In a continuing effort to highlight the vulnerability of paperless touchscreen -- or direct recording electronic (DRE) -- voting systems, Alex Halderman of the University of Michigan and Ariel Feldman of Princeton University reprogrammed one such system, the Sequoia AVC Edge, to play Pac-Man. The researchers were able to load the software into the machine without breaking the tamperproof seals.
"We could have reprogrammed it to steal votes, but that's been done before, and Pac-Man is more fun," the duo state on a University of Michigan website dedicated to the hack.
The project, presented at the recent 2010 Electronic Voting Technology Workshop, is another nail in the coffin of paperless voting systems. Touchscreen voting machines were once thought to be a more accurate and efficient way to vote, but over the past decade, the technology quickly lost favor after computer scientists pointed out that the machines lacked an independent method of verifying election results.

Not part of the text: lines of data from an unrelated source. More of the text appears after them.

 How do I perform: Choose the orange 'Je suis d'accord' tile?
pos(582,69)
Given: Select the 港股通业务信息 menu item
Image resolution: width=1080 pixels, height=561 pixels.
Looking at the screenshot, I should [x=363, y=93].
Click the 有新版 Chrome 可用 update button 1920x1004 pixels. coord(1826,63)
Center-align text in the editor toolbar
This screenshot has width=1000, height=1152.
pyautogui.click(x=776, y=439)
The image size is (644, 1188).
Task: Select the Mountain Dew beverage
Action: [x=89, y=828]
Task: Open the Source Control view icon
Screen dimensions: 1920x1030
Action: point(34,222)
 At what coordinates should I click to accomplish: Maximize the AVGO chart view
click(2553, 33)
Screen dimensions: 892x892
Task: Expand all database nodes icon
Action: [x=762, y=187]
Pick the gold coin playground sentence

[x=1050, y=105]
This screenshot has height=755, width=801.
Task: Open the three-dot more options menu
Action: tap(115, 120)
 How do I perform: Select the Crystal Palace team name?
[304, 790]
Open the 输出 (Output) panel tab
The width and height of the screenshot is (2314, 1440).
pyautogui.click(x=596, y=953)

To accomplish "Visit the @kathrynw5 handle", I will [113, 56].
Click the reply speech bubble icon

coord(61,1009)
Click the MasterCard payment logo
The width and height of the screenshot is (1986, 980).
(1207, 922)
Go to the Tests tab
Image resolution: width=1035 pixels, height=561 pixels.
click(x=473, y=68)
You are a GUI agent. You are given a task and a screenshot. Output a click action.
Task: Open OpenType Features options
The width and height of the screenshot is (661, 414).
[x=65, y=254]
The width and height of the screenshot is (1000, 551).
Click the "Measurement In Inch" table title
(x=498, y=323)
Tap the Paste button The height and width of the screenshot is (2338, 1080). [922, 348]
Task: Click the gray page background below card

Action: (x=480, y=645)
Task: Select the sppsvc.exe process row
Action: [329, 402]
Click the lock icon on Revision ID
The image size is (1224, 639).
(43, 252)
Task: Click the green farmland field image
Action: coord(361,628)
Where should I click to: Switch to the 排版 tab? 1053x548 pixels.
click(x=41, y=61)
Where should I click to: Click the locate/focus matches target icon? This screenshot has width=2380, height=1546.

Since 2006, the number of voters that will cast a ballot on a paperless system has fallen dramatically, from half of all voters to less than a third. Today, optical-scan systems have become the most-used method of voting -- more than 60 percent of U.S. voters will use such systems, according to the Verified Voting Foundation. Optical-scan systems, which read the marked bubbles on standardized-test-like sheets, provide a paper audit trail.